Guineematin.com : Quels messages avez-vous à lancer à l’endroit du syndicat des travailleurs de Guinée ?

Dr Saran Keïta : Le message que j’ai à l’endroit des syndicats des travailleurs de Guinée, c’est d’abord prendre courage eux-mêmes. Essayez toujours de sensibiliser la couche féminine. La couche féminine travaille c’est vrai. Mais pourquoi on n’aboutit pas ? Les 100 personnes commencent leur activité mais les 100% des femmes qui continuent et qui finissent, c’est seulement les 30% qui finissent, pourquoi ? Ils n’ont qu’à chercher et nous aider à corriger ça. Sensibiliser et aider les femmes à mieux gérer leurs petites entreprises, aider les femmes à prendre courage à ce que nous ayons confiance en nous-mêmes. Quand tu as confiance en toi-même, aucun homme ne peut te dépasser.
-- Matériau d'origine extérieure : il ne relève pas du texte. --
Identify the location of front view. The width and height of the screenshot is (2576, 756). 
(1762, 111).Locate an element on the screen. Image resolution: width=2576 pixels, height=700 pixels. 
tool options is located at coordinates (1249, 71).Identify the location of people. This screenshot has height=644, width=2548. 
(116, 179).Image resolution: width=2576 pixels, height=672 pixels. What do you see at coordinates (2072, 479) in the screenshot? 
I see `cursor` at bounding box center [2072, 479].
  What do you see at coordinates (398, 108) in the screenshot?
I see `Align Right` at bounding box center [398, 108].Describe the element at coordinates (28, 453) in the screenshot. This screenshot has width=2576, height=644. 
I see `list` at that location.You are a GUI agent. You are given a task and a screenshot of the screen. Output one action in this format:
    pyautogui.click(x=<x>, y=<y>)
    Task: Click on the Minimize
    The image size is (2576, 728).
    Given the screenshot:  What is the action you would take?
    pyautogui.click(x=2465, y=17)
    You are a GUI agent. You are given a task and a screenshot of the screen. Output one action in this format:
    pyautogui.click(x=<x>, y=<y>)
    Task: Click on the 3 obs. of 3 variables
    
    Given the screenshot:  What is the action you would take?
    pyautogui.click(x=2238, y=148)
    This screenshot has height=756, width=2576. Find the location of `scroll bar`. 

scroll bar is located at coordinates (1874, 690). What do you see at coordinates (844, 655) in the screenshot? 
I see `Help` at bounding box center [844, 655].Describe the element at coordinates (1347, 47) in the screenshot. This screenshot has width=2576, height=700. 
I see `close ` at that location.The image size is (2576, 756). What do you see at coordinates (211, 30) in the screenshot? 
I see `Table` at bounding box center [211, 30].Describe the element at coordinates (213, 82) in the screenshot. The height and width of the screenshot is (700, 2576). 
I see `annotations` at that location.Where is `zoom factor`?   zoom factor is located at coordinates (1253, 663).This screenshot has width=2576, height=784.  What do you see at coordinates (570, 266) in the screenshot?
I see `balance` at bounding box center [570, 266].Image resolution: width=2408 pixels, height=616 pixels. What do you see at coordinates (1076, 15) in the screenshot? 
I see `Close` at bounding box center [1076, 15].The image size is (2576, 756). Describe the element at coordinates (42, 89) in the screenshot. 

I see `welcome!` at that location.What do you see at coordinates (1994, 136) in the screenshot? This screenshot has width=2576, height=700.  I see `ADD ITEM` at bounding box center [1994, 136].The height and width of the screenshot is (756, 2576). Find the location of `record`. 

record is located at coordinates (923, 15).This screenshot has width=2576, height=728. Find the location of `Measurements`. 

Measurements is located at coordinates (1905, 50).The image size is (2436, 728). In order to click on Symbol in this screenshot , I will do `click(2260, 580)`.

Si tu n’as pas confiance en toi-même comment se fait-il que quelqu’un d’autre ait confiance en toi ? C’est pourquoi je leur dirai de prendre l’exemple sur moi. Le syndicat de Guinée n’a qu’à me lancer comme référence. J’ai confiance en moi, je fais mon activité. Vous avez vu aujourd’hui normalement c’est la fête pendant que moi je fais ma fête à l’atelier en travaillant toujours. Moi, je n’ai pas de repos.

Guineematin.com : quel est le dernier mot ?

Dr Saran Keïta : Ce que je peux rajouter à ça, je vais sensibiliser un peu la population concernant l’utilisation des ports des masques de protection. Je suis médecin. On ne porte pas les masques pour quelqu’un et pas pour le président de la République Parce que j’attends souvent dire c’est Alpha qui a imposé le port des masques. Que les gens enlèvent ça dans leurs têtes. On porte le masque pour soi. Pour se protéger contre la maladie, pour protéger les autres contre la contamination. Quand on est malade, on protège les autres et quand on est saint, on se protège soi-même pour ne pas contracter le virus. Il faudra accepter de porter les masques qui sont doublés. Réellement, moi je remercie très sincèrement le président de la République parce qu’il a dédié son mandat aux femmes et aux jeunes et quiconque aide les femmes, a aidé la population. Je remercie aussi les médecins soignants qui se trouvent à Donka pour nos malades. L’attention, le manque de sommeil qu’ils tirent pour nos malades, on leur tire chapeaux et les remercie et leur demande d’efforts pour qu’il y ait beaucoup de guéris que de contaminés. Il faut qu’ils soient plus rapides que le Coronavirus.